- **Instructions for the task**
Print every record exactly, with nothing added or left out.

- **Recorded data**
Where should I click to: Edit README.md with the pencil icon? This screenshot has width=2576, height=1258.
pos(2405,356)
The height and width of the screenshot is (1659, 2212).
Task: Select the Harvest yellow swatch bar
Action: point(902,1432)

- **Exercise answer**
Where should I click to: Edit README.md with the pencil icon? This screenshot has width=2576, height=1258.
pos(2405,356)
The height and width of the screenshot is (1659, 2212).
Task: Select the Harvest yellow swatch bar
Action: point(902,1432)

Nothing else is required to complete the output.